→ **Action item**
What lines in the data below mention the string "computer"? Copy them out.

[Collected data entries]
+ + +
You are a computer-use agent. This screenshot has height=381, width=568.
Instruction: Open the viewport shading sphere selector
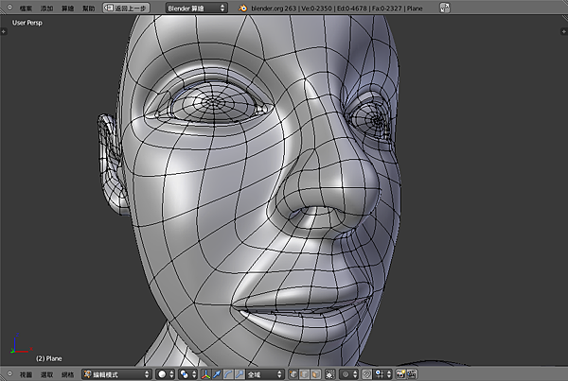[x=165, y=374]
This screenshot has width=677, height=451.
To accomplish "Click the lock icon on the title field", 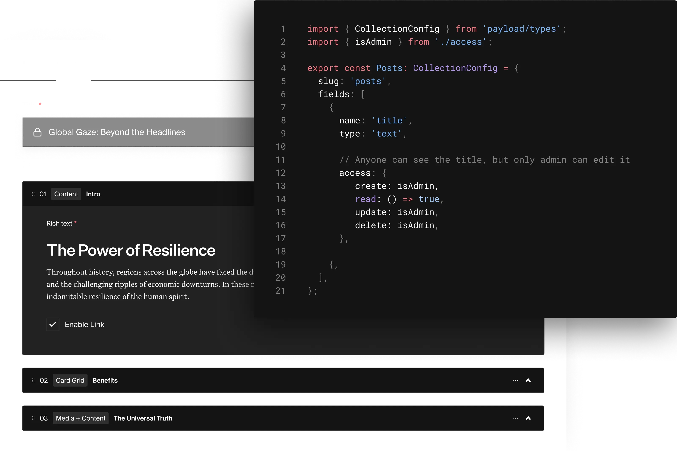I will point(38,132).
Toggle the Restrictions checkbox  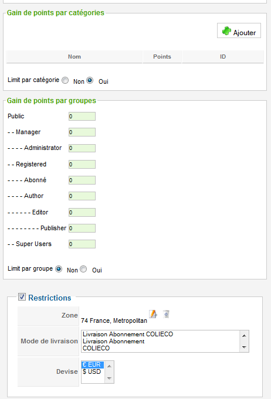[x=22, y=296]
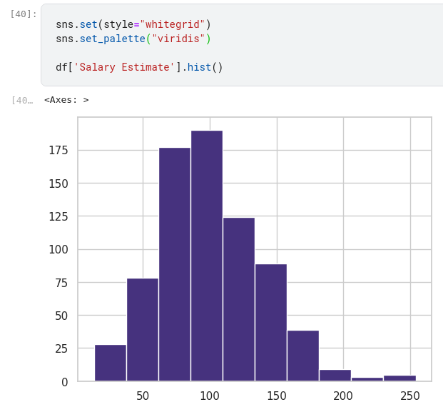Click the y-axis tick label 0
Screen dimensions: 443x412
65,382
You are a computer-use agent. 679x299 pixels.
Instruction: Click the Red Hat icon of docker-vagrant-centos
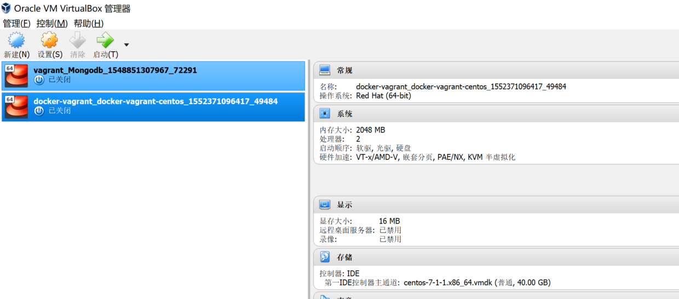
+ + +
→ **Response**
You are a computer-use agent. This screenshot has height=381, width=568.
You are a computer-use agent. 679x299 pixels.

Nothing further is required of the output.